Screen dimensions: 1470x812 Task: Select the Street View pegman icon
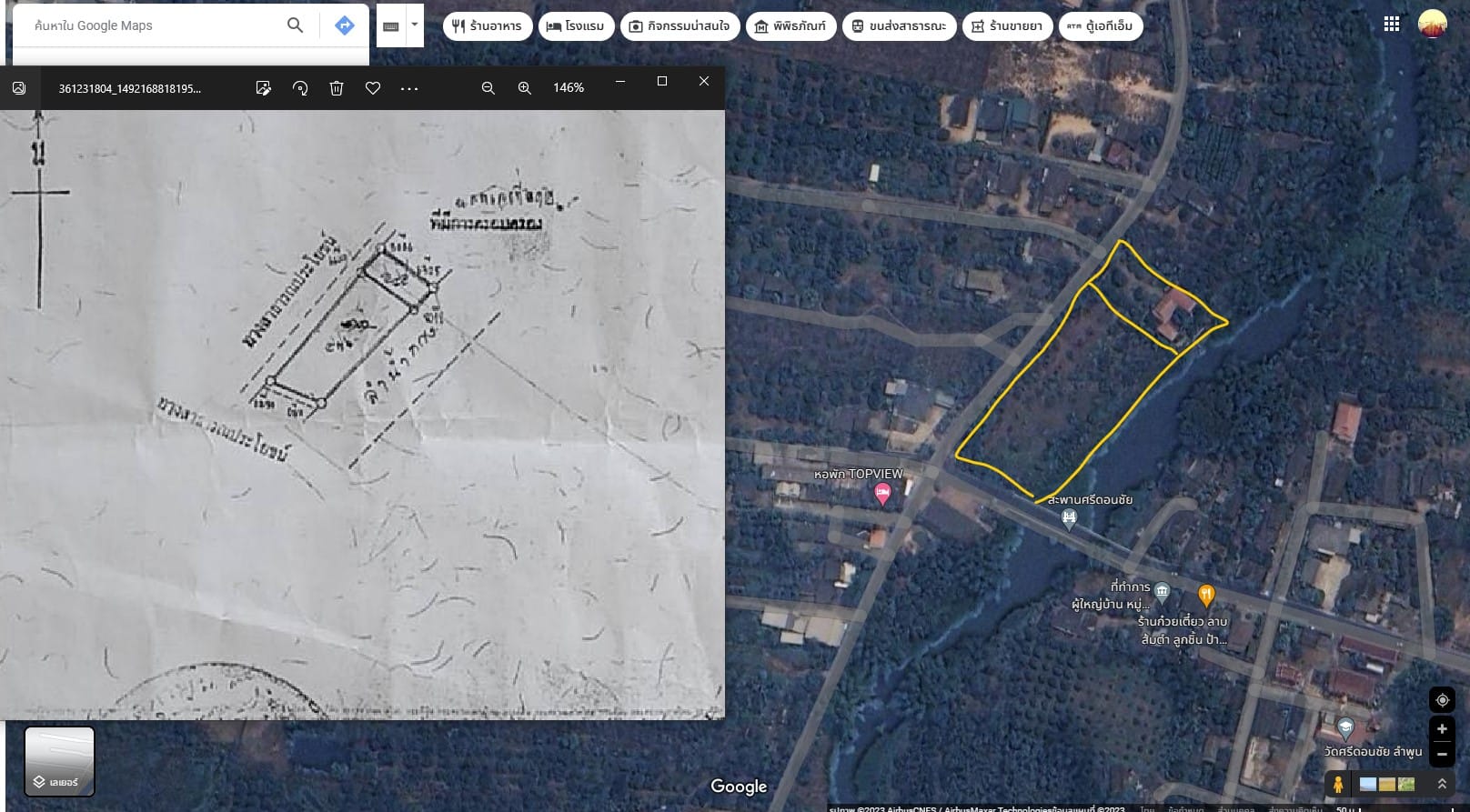coord(1338,784)
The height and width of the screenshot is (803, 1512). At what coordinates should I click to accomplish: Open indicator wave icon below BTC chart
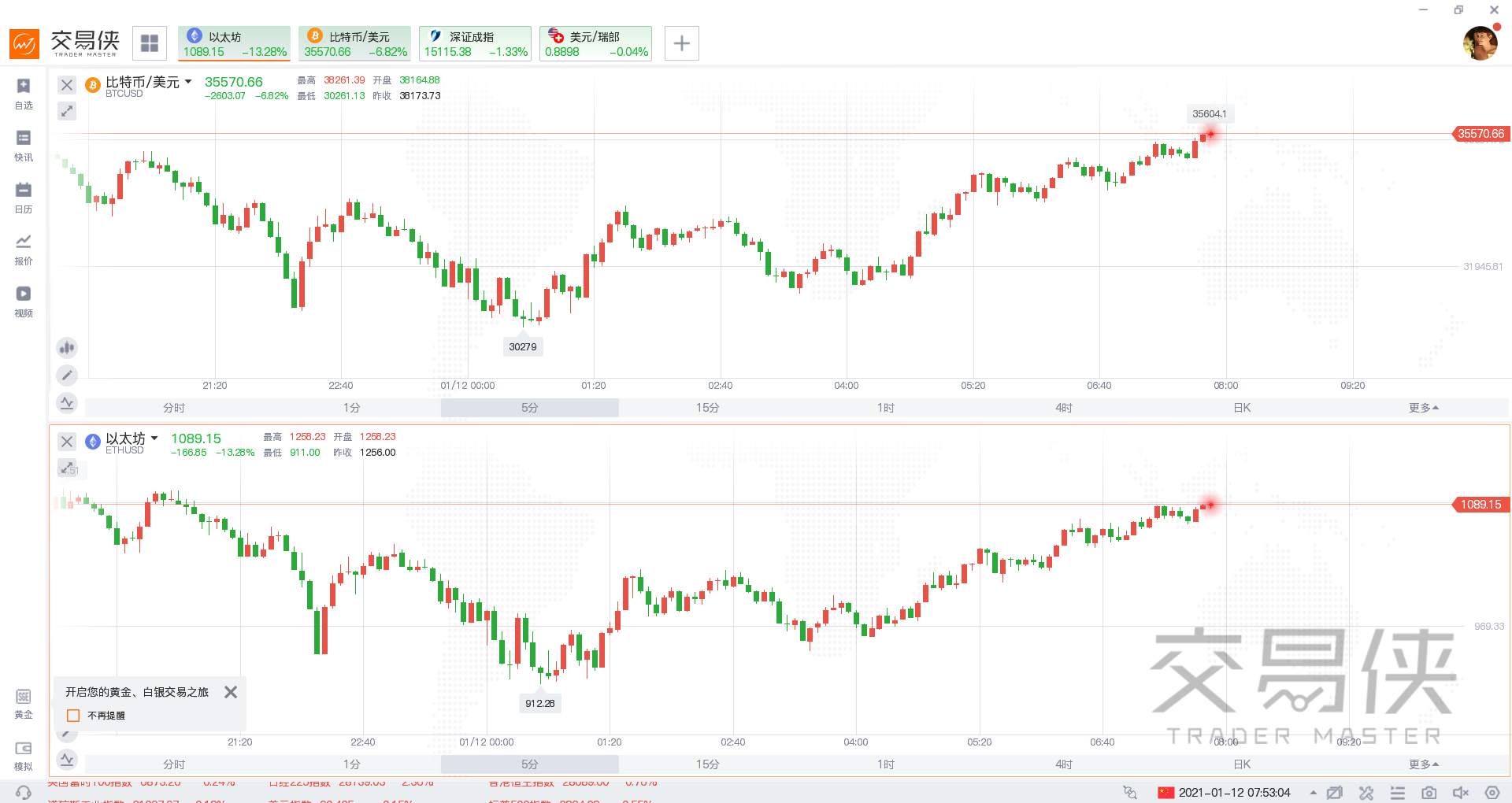(x=67, y=403)
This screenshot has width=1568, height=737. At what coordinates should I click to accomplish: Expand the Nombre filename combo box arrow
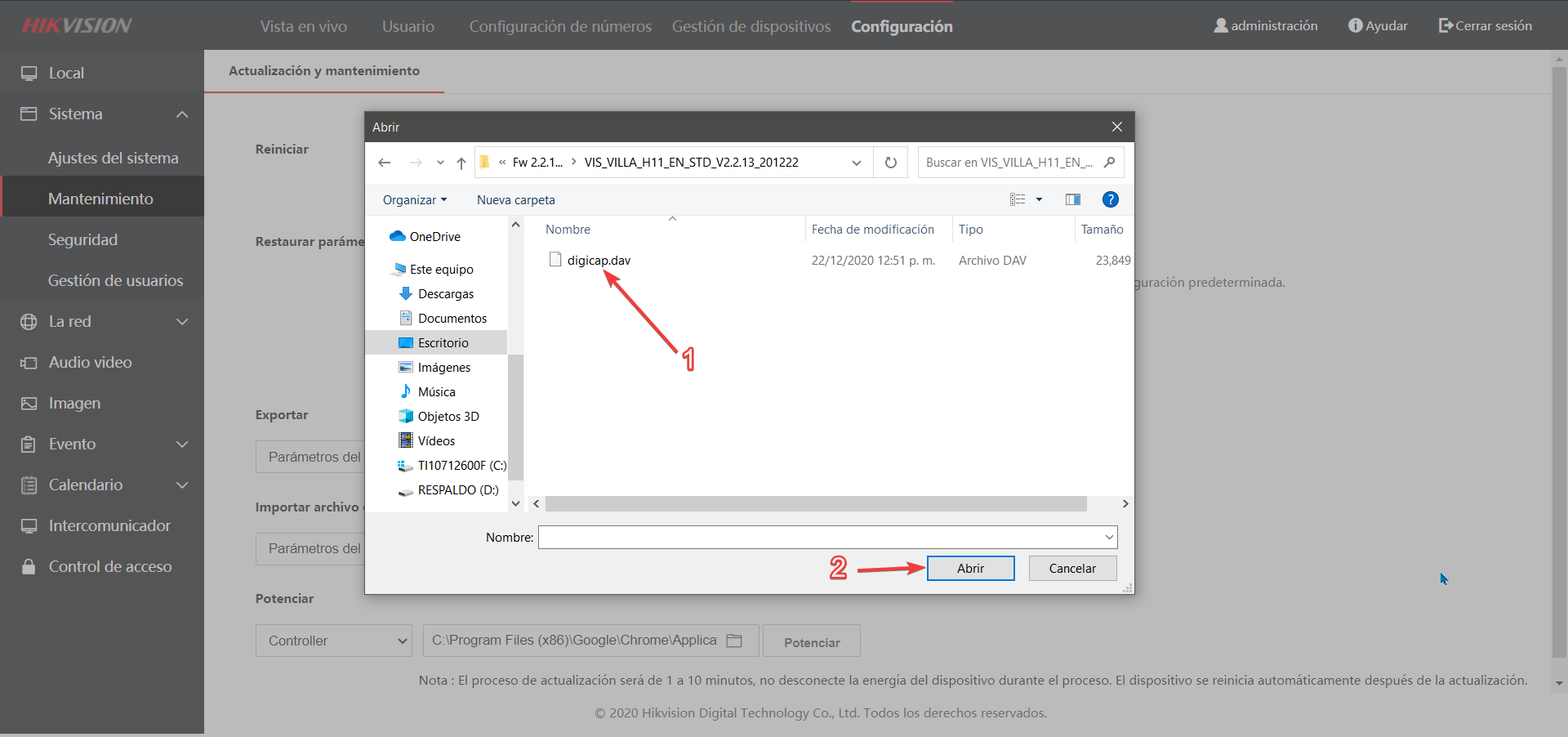[x=1109, y=537]
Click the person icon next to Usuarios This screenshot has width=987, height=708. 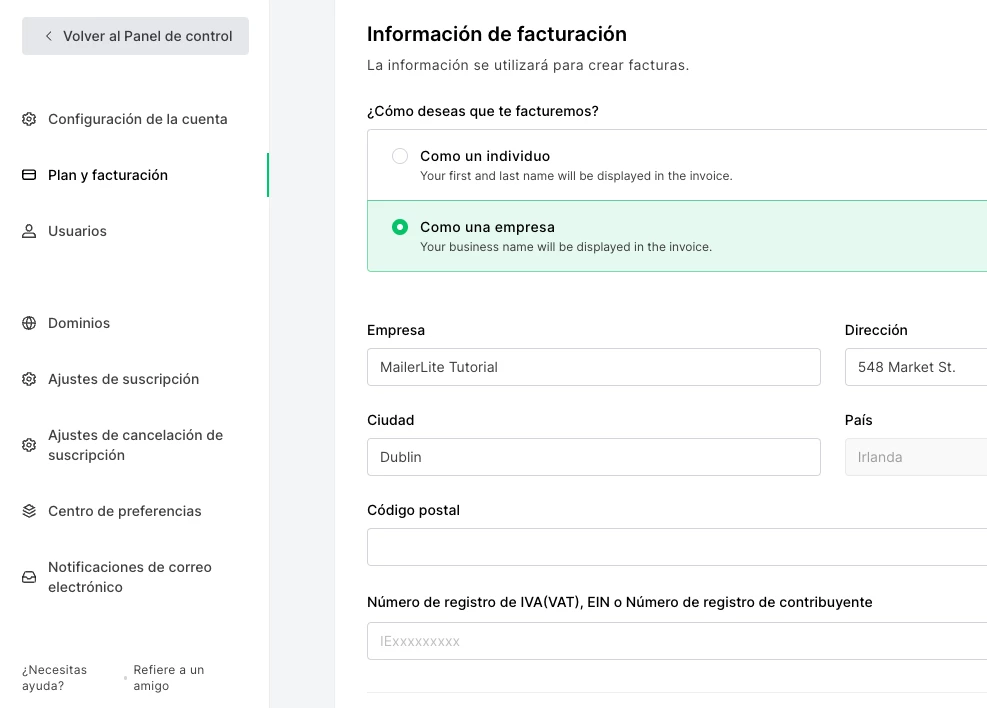pos(29,231)
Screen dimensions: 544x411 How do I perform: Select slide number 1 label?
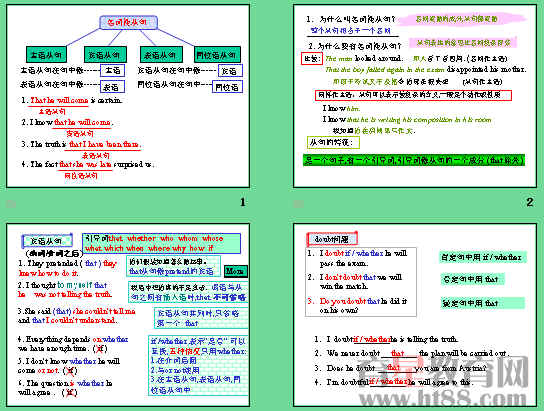243,202
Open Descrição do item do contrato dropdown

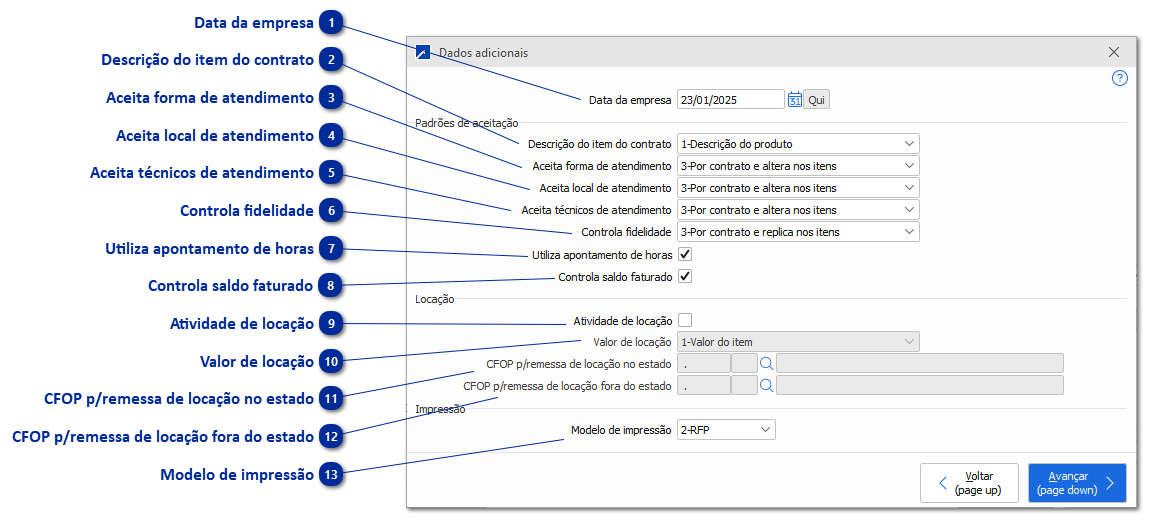click(797, 144)
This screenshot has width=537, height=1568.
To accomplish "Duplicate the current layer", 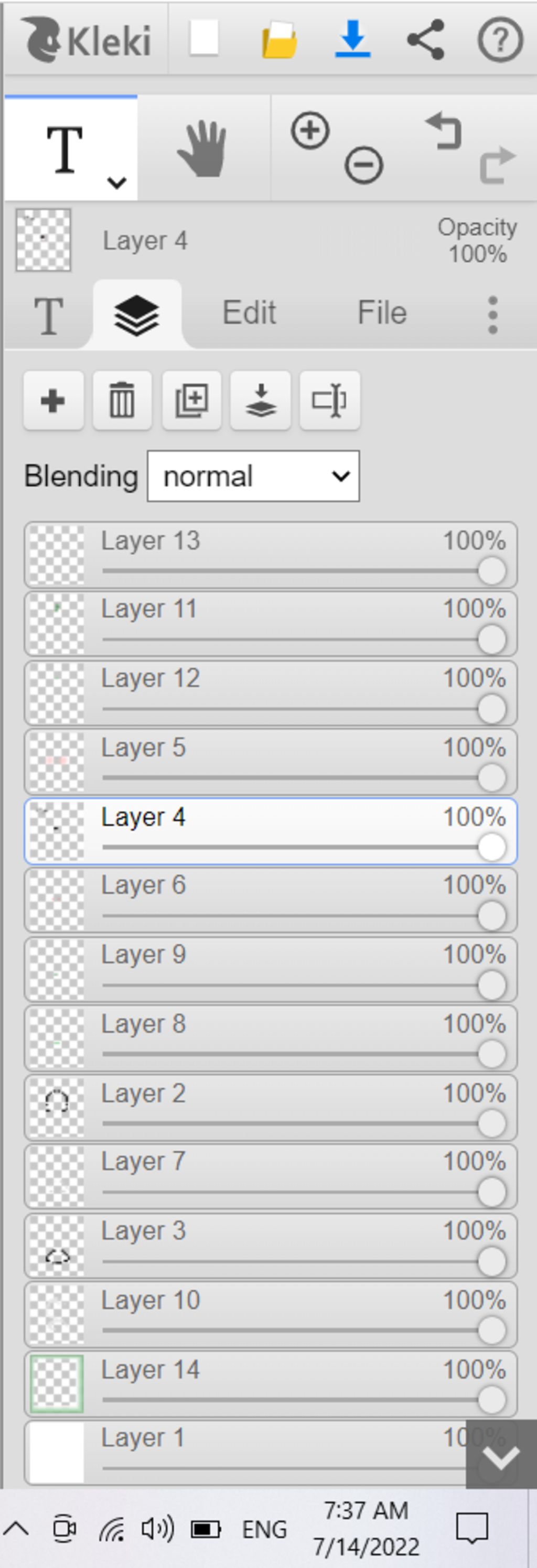I will pos(192,401).
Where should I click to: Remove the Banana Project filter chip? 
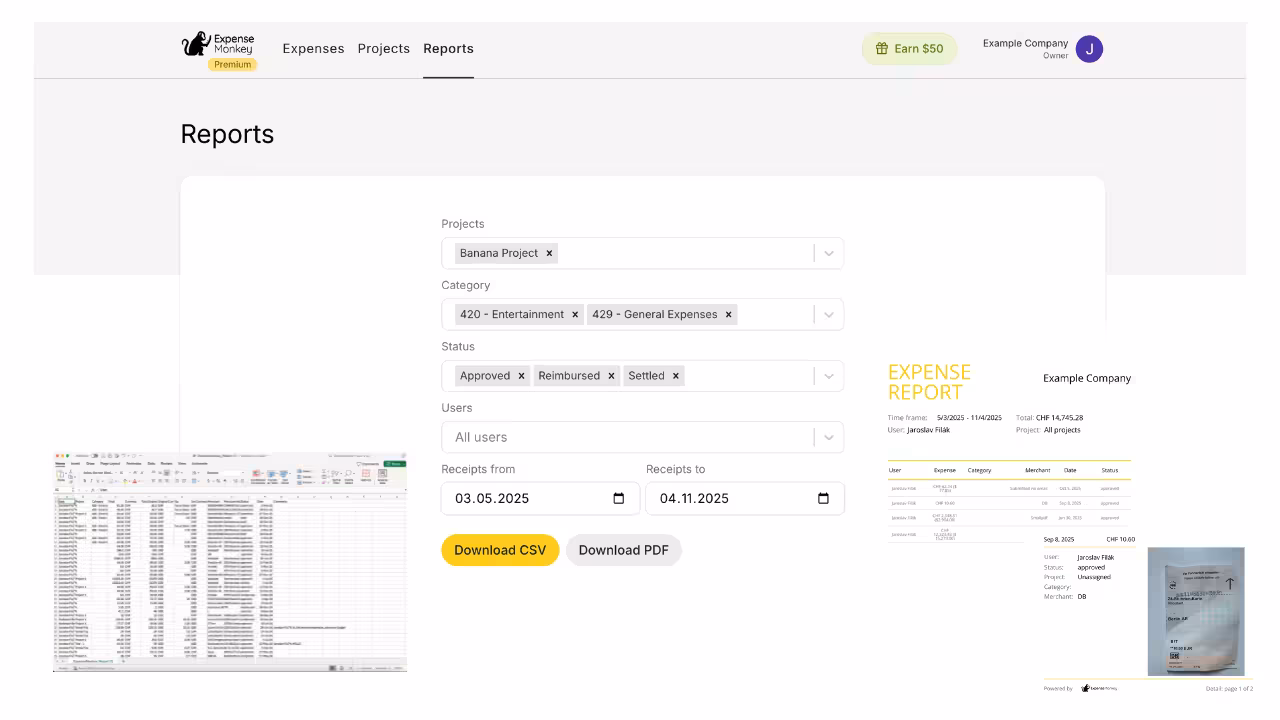click(549, 253)
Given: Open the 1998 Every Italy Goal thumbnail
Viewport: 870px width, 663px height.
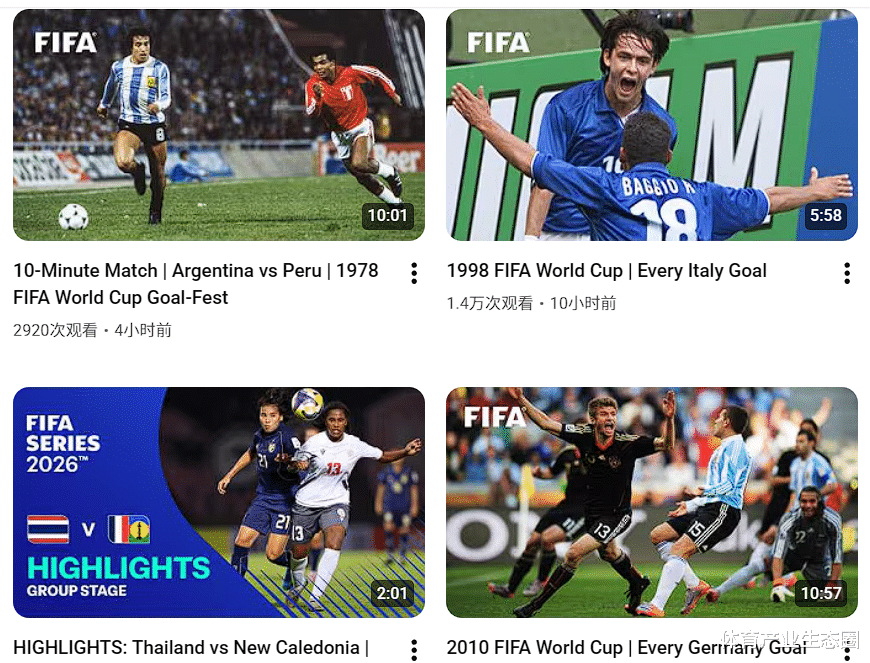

_DESCRIPTION OF THE TASK_
When the line that holds "Given: Open the" is reached, begin duplicating exactly, and continue through the last line of the listing, skipping the pictures; output nothing else.

_OUTPUT_
Given: Open the 1998 Every Italy Goal thumbnail
Viewport: 870px width, 663px height.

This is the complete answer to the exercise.